Available records:
________________
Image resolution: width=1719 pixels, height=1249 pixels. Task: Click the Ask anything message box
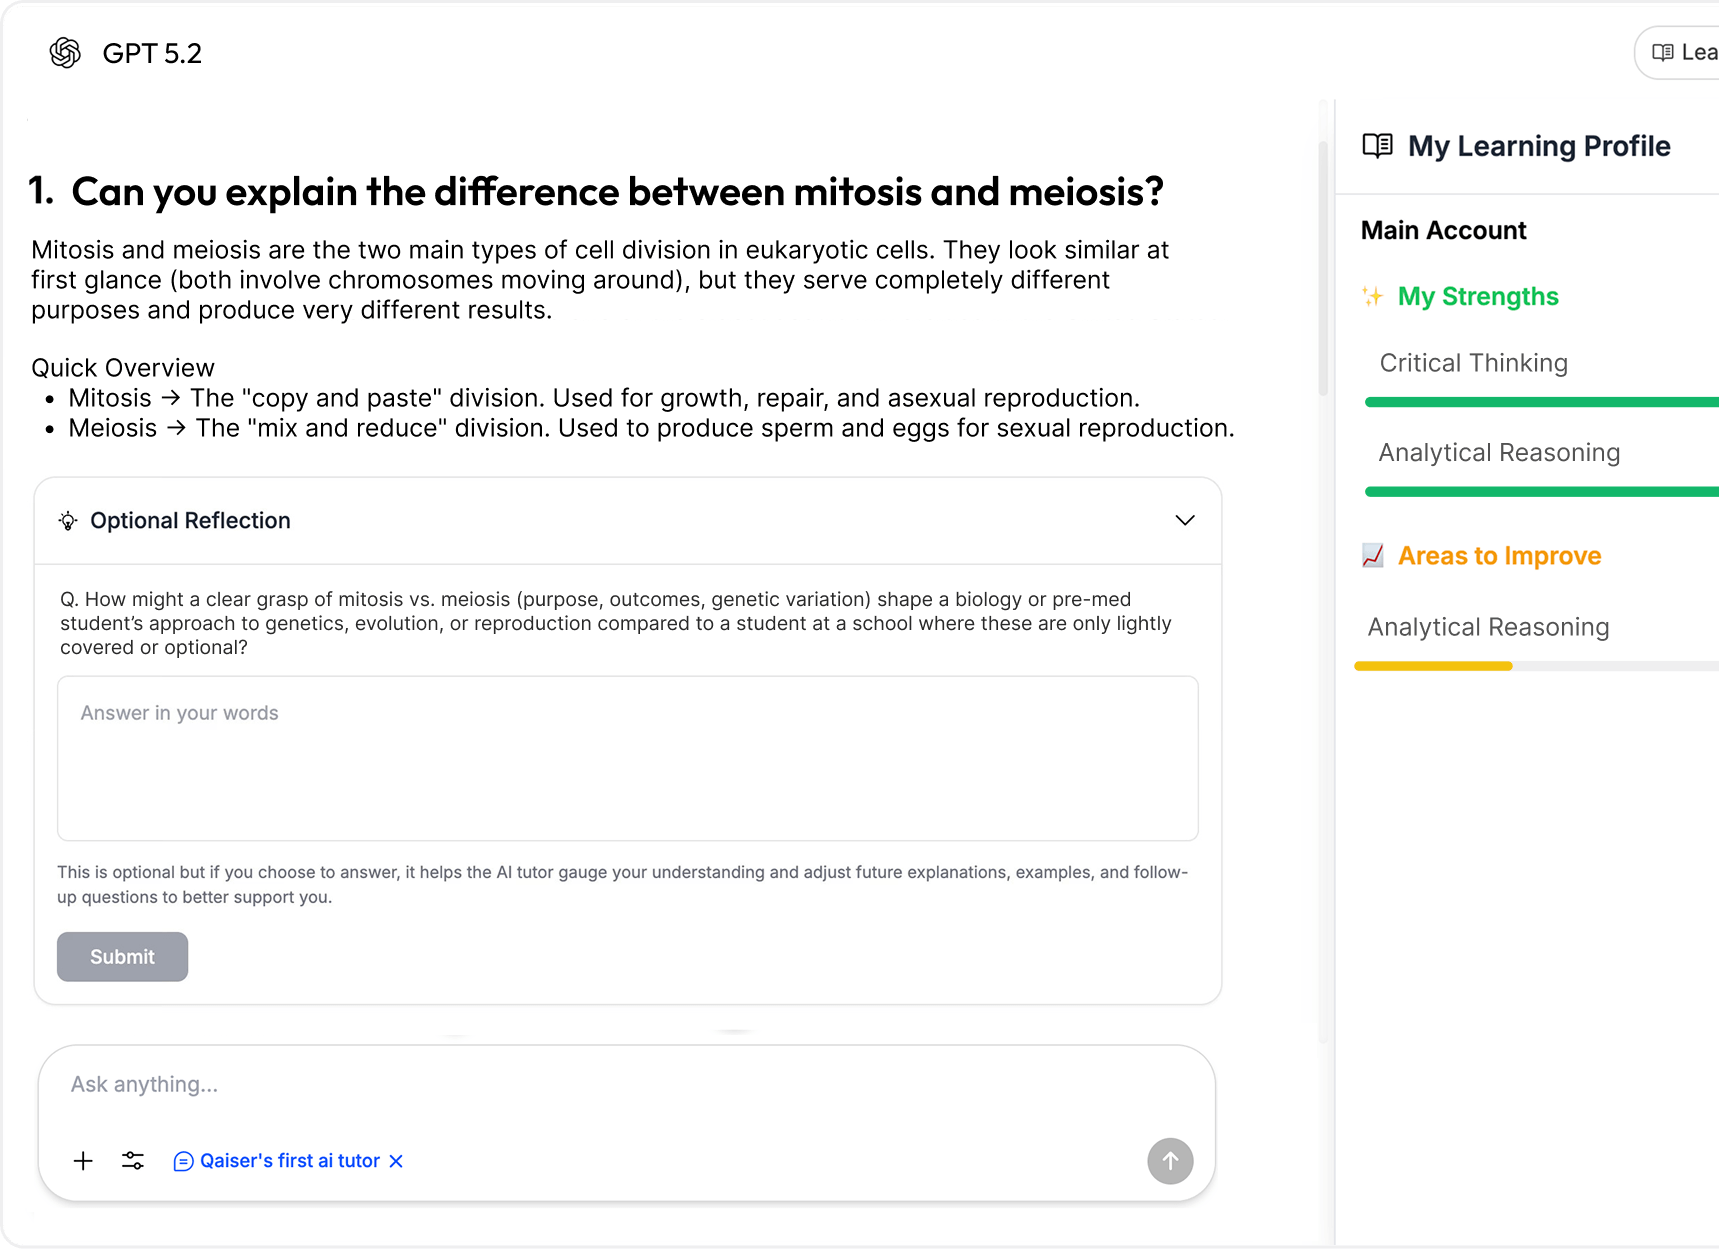[x=626, y=1085]
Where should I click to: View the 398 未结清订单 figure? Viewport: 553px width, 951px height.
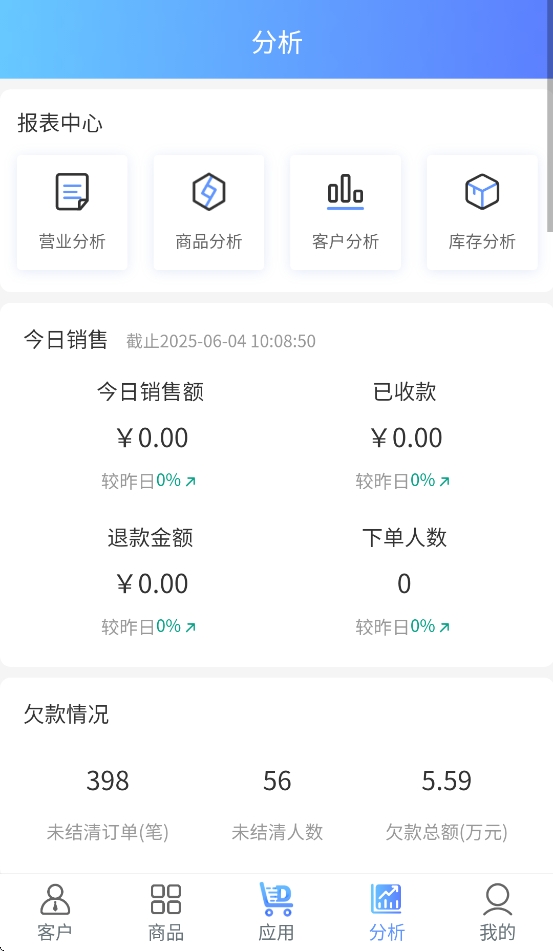[107, 781]
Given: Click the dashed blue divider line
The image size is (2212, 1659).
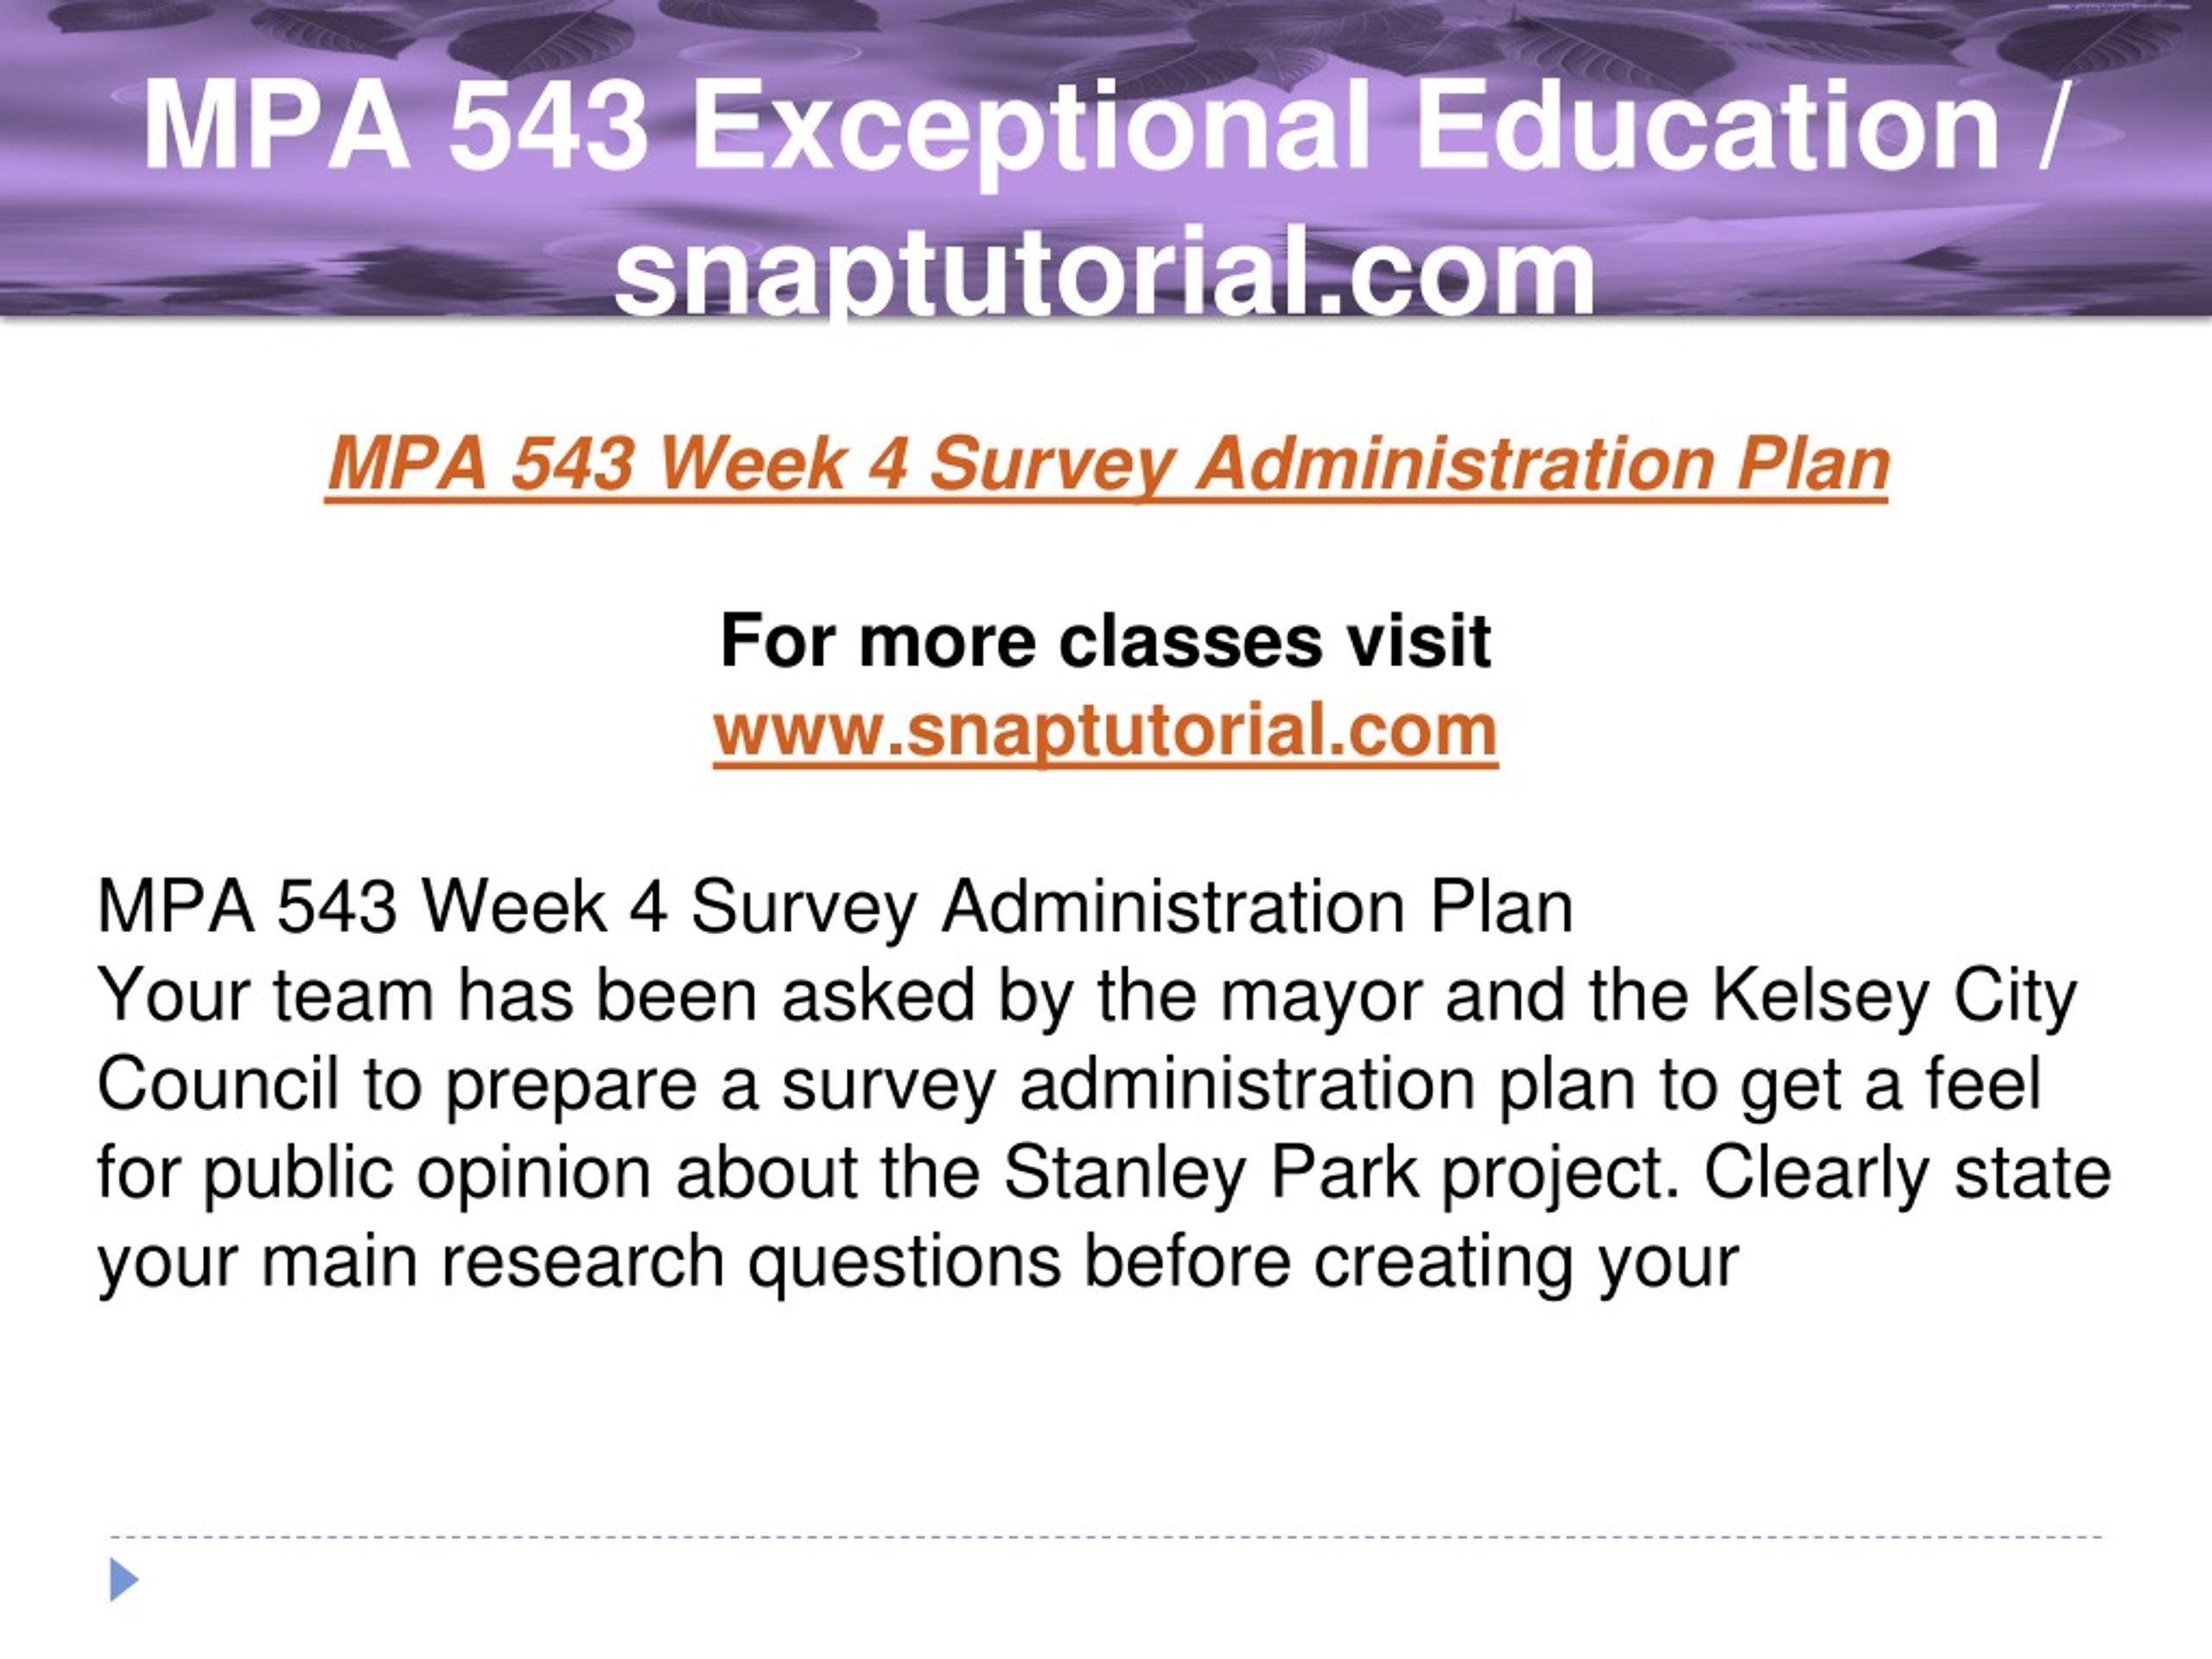Looking at the screenshot, I should click(x=1105, y=1537).
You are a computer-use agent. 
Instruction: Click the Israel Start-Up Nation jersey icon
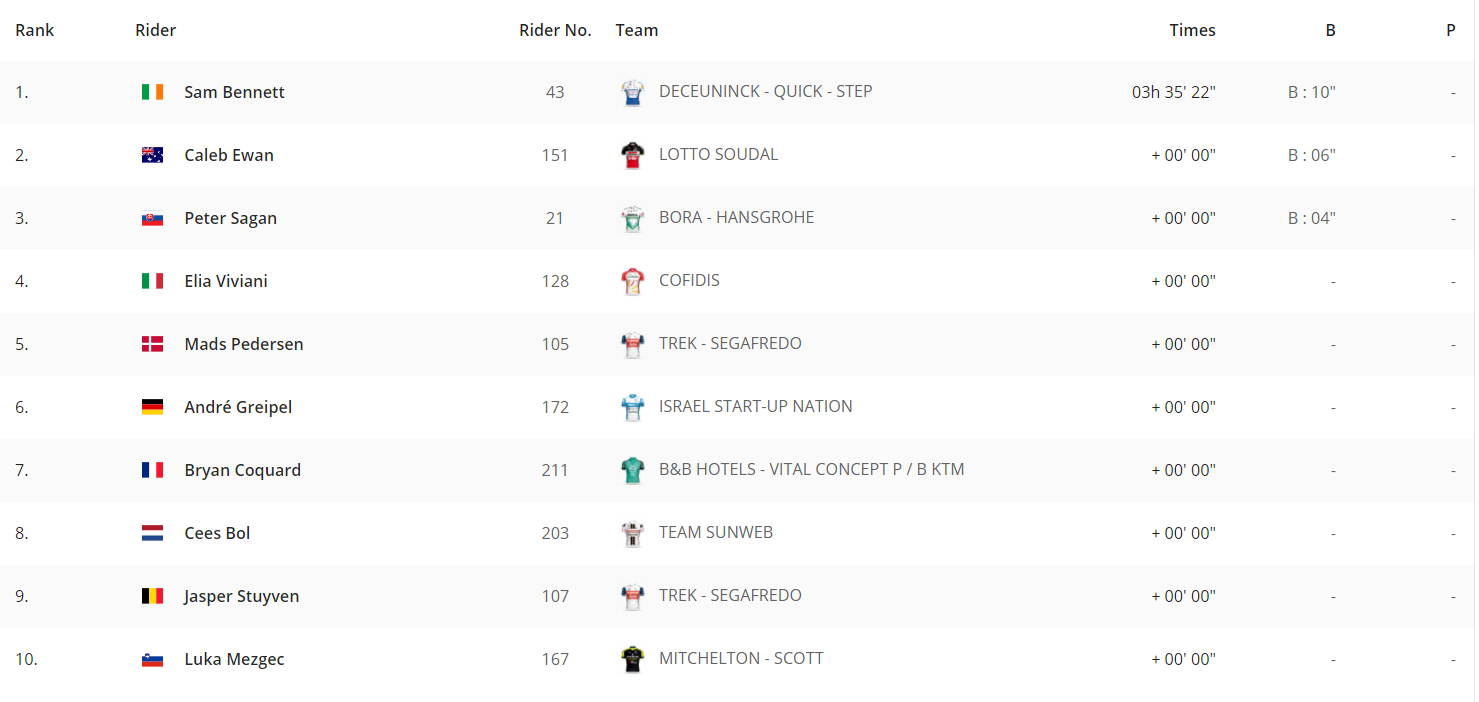633,407
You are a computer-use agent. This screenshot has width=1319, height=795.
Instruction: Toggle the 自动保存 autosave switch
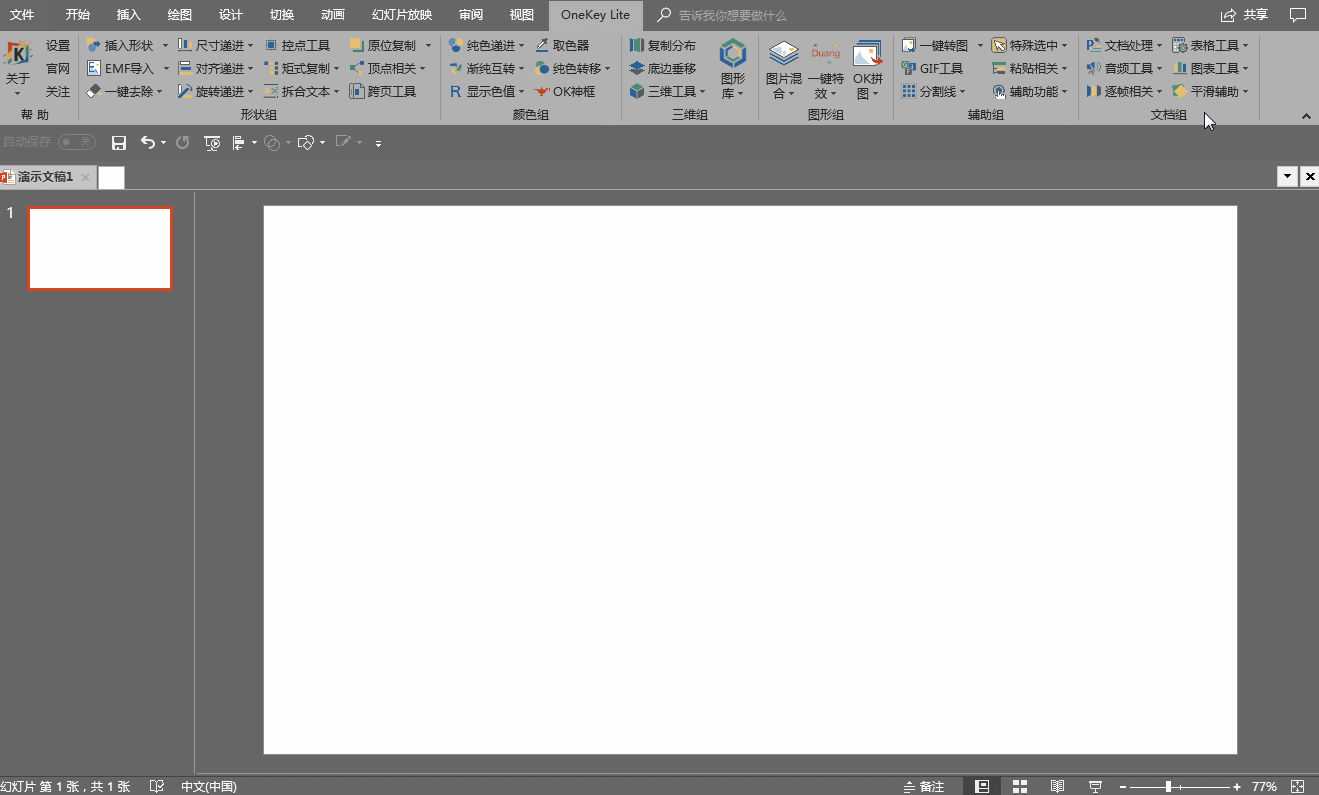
________________
Exercise: Take the lines from the one that contains "Given: Click the dashed blue divider line" through the last line of the material above and reproduce them exactly, leaving out any pictures.

Response area:
Given: Click the dashed blue divider line
The image size is (2212, 1659).
Looking at the screenshot, I should click(x=1105, y=1537).
You are a computer-use agent. 
Instruction: Click the Israel Start-Up Nation jersey icon
633,407
You are a computer-use agent. This screenshot has width=1319, height=795.
Instruction: Toggle the 自动保存 autosave switch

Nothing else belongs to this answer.